The research consisted of three studies. The first study examined response time and social connection between strangers. Sixty-six participants took part in 10 conversations -- each with a different conversation partner of the same gender. They could discuss any topic of their choosing and their conversation was videotaped. After the conversation was over, participants watched the video playback and rated how connected they felt moment by moment, throughout the dialogue. Conversations with faster response times correlated with feelings of greater social connection.
To determine if this result also applied to close friends, members of the first study and their close friends were invited to have conversations in a second study. Although close friends rated their conversations more favourably overall than strangers, the response time data were similar -- faster response times in friend conversations also predicted moments of greater social connection.

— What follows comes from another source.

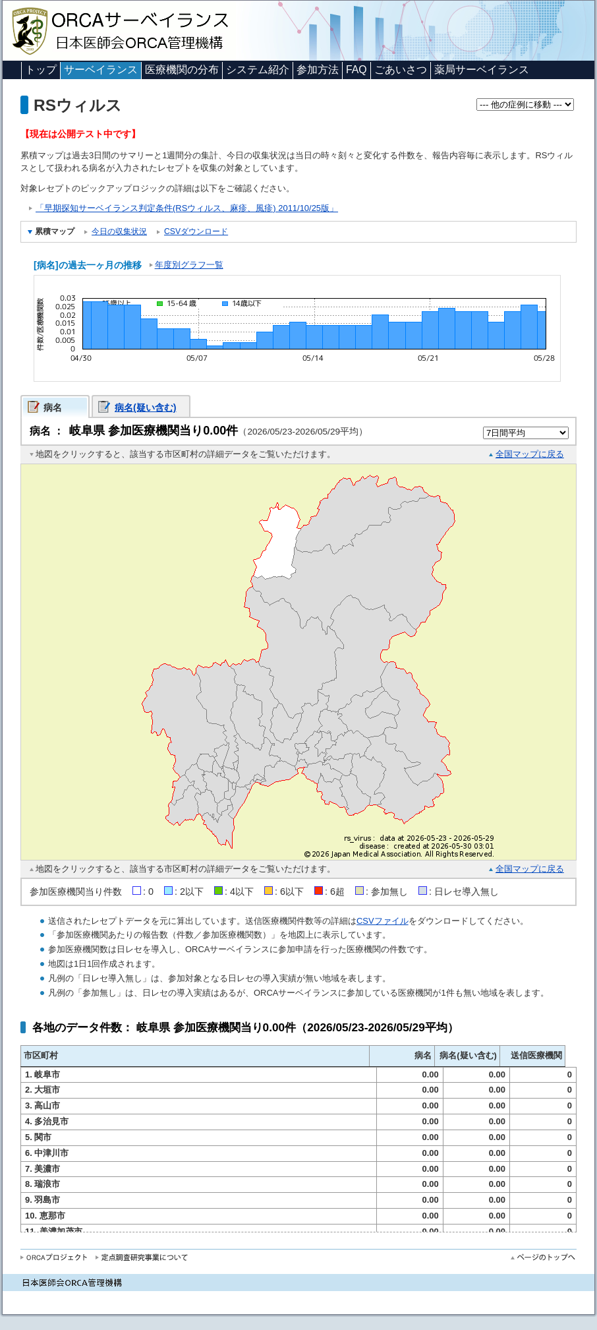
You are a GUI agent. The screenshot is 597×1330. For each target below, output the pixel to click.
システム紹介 (257, 69)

To test whether outside observers also used response times to infer when two people "click", respondents from Amazon's Mechanical Turk listened to audio clips of conversations for which the response times had been manipulated to be faster, slower or the original speed (control condition). Consistent with the results from the earlier two studies, outside observers thought two speakers were more connected when their conversations contained faster rather than slower response times. Because these conversation clips were identical except for response times, this study demonstrated that response times alone are a powerful signal of social connection.
"It's well-established that, on average, there's about a quarter of a second gap between turns during a conversation. Our study is the first to look at how meaningful that gap is, in terms of connection," said senior author Thalia Wheatley, the Lincoln Filene Professor in Human Relations at Dartmouth, and principal investigator of the Dartmouth Social Systems Laboratory. "When people feel like they can almost finish each other's sentences, they close that 250-millisecond gap, and that's when two people are clicking."